Lorsqu’il y a une mission transversale, du type de celles que vous évoquez et qui concernent l’« éducation nationale », l’« enseignement supérieur », la « recherche », l’IGAENR est d’une manière ou d’une autre auditionnée. C’est le cas pour les rapports parlementaires et aussi pour les missions de la Cour des Comptes, à la demande ou non du Parlement. Mais cela s’est fait aussi pour France Stratégie ou pour le CNESER [Conseil National de l’Enseignement Supérieur et de la Recherche] ; il m’est ainsi arrivé personnellement d’être auditionné par le Conseil d’Etat pour certains de ses rapports, d’être mis à disposition du rapporteur du CESE sur la loi sur l’école de 2005 ou d’être auditionné à l’Assemblée sur l’évaluation du système éducatif 

Plus généralement, je trouve un peu contestable ou trop absolue la distinction qui est faite dans l’ouvrage entre transversal ou sectoriel. D’abord, parce que les politiques de l’enseignement supérieur, de la recherche et même de l’éducation ont un aspect interministériel incontestable : par exemple, parce que les politiques publiques dans les secteurs de l’environnement, de la santé ou de l’agriculture s’appuient sur la recherche. Pour donner un exemple l’IGAENR avait avec l’IGAS [Inspection générale des affaires sociales] plusieurs champs importants d’intervention en commun : la recherche en santé, les études médicales et paramédicales, la relation formation emploi, la formation professionnelle et l’apprentissage.

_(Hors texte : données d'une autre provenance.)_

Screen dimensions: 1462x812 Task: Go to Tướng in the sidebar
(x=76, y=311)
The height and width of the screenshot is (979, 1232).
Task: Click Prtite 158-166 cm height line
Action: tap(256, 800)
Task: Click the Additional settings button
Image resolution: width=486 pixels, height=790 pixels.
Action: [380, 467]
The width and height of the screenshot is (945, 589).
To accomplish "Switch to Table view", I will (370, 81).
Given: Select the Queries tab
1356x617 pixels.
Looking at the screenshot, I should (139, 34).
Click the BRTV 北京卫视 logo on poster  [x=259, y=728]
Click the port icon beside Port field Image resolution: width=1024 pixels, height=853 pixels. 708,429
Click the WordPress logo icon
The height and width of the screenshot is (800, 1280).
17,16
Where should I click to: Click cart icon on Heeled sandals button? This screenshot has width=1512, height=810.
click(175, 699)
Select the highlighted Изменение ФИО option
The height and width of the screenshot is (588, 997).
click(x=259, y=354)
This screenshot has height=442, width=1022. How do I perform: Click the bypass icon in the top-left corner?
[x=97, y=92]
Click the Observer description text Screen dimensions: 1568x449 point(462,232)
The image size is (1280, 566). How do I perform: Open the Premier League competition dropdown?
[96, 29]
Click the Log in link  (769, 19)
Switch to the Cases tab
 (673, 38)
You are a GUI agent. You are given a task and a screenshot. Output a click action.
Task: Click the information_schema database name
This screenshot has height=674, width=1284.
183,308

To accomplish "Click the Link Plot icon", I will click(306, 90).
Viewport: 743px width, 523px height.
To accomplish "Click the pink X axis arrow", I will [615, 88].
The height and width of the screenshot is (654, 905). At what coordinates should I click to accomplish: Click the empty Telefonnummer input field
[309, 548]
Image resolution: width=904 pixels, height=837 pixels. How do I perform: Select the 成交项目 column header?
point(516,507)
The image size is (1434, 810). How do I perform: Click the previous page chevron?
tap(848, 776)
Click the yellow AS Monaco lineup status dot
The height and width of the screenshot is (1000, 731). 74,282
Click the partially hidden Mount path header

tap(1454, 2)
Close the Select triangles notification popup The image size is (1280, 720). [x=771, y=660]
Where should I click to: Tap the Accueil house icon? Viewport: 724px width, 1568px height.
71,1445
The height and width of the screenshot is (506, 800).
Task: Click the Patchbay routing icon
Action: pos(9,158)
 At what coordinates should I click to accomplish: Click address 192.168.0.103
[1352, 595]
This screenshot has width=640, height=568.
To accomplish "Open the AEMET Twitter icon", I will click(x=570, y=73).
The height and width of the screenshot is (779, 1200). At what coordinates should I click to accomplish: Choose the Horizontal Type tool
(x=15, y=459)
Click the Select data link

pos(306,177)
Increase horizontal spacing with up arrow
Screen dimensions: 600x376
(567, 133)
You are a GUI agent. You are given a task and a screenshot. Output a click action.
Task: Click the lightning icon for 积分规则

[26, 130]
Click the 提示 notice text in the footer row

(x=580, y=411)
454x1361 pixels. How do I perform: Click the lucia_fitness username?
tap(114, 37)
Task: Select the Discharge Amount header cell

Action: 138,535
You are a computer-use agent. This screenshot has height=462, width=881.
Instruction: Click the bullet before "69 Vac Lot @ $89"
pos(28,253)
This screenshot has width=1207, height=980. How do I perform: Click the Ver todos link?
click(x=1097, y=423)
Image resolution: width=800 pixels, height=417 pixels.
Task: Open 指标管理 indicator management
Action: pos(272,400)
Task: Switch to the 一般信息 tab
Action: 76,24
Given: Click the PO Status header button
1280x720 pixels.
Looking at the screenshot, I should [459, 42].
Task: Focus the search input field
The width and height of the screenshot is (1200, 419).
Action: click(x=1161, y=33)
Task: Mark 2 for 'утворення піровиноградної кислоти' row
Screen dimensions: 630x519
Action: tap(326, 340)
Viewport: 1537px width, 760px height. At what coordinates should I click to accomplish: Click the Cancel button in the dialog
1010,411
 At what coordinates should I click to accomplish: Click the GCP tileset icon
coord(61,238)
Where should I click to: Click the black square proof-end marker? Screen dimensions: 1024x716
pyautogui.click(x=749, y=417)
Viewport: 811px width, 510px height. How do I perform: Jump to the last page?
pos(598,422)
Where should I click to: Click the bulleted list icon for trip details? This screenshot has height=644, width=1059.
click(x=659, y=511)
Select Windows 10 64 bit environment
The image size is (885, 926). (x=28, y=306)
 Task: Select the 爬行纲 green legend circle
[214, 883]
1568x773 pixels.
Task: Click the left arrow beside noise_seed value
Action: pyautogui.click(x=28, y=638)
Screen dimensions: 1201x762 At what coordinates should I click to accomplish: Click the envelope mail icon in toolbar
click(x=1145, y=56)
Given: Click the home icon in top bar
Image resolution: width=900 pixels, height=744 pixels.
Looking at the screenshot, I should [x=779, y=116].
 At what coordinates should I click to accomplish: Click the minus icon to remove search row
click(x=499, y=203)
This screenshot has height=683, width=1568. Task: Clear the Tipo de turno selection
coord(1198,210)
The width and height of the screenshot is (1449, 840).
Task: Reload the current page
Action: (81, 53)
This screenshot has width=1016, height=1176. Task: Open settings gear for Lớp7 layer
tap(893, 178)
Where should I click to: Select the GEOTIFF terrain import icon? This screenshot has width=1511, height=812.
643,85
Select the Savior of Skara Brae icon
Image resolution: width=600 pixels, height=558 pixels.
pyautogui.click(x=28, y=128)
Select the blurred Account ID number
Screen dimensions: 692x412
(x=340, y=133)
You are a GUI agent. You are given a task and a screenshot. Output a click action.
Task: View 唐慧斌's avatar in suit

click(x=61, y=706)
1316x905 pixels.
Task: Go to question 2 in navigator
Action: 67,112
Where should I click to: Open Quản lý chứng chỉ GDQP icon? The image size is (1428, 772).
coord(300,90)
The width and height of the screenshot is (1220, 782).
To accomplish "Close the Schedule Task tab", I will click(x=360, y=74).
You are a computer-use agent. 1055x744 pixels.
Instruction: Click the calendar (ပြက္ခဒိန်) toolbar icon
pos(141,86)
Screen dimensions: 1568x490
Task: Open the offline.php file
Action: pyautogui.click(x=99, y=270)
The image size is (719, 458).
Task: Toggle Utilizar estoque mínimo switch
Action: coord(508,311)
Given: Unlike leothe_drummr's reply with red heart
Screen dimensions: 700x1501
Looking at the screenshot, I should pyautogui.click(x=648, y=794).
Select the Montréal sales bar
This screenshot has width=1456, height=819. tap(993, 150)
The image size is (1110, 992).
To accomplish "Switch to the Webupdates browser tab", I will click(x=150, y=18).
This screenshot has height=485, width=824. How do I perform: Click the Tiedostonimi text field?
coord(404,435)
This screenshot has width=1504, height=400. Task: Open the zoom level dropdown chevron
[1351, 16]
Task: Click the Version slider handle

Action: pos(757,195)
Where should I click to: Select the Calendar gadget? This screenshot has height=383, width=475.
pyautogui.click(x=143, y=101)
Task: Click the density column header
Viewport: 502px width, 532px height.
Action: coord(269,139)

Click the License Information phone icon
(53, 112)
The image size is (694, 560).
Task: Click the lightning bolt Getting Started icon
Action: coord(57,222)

S’agissant de missions conjointes à plusieurs inspections générales, il est clair qu’elles favorisent la transversalité du travail des corps d’inspections. Entre 2014 et 2019, l’IGAENR n’a pu que se féliciter de l’accroissement de ces missions conjointes. Il y a même eu une des années où l’IGAENR a effectué des missions avec la totalité des corps d’inspection. La diversité des approches et le transfert éventuel de méthodologies sont parmi les bénéfices du travail conjoint. Quelques grands rapports sur des mesures concrètes ont ainsi été réalisés : l’universitarisation des formations paramédicales, l’analyse de la situation financière des universités ou les relations entre la justice et l’éducation nationale sur le signalement des actes de pédophilie sont des exemples des bienfaits de ce travail commun. Je trouve par ailleurs que l’ouvrage minimise un peu la réalité de ce travail conjoint. Toutes les inspections ont signé en 2018 une charte fixant les règles de fonctionnement des missions conjointes. Des formations communes à plusieurs inspections ont été réalisées sur l’audit interne, la déontologie ou les enquêtes pluridisciplinaires. Pour sa part, l’IGAENR a invité fréquemment des représentants d’autres inspections ou de la Cour des Comptes à ses séminaires mensuels de formation relatifs à l’enseignement supérieur et a largement diffusé aux autres inspections générales ses guides méthodologiques sur l’analyse des fonds de roulement et de la masse salariale, ou sur les procédures pluridisciplinaires. 

Les fusions récentes, comme celle ayant conduit à la création de l’IGESR est-il le signe d’une dynamique actuelle de rapprochement entre différents corps d’inspection ? 

C’est donc trois périmètres ministériels qui sont concernés par cette fusion : éducation nationale, enseignement supérieur et recherche, jeunesse et sport et, partiellement, la culture, même si l’inspection générale des affaires culturelles a refusé de se joindre à l’opération. Il y avait bien dans mon esprit et dans celui de Caroline Pascale, la doyenne de l’IGEN [devenue doyenne de l’IGESR à sa création], l’idée, acceptée par la DGAFP [Direction Générale de l’Administration et de la Fonction Publique], d’une véritable inspection interministérielle avec un champ très vaste. Il ne faut pas oublier que les deux missions LOLF [loi organique relative aux lois de finances] « enseignement scolaire » et « enseignement supérieur et recherche », correspondent respectivement en termes de crédits à la première et à la troisième mission budgétaire de l’Etat [respectivement 76 et 29 milliards d’euros aux termes du projet de loi de finances pour 2021].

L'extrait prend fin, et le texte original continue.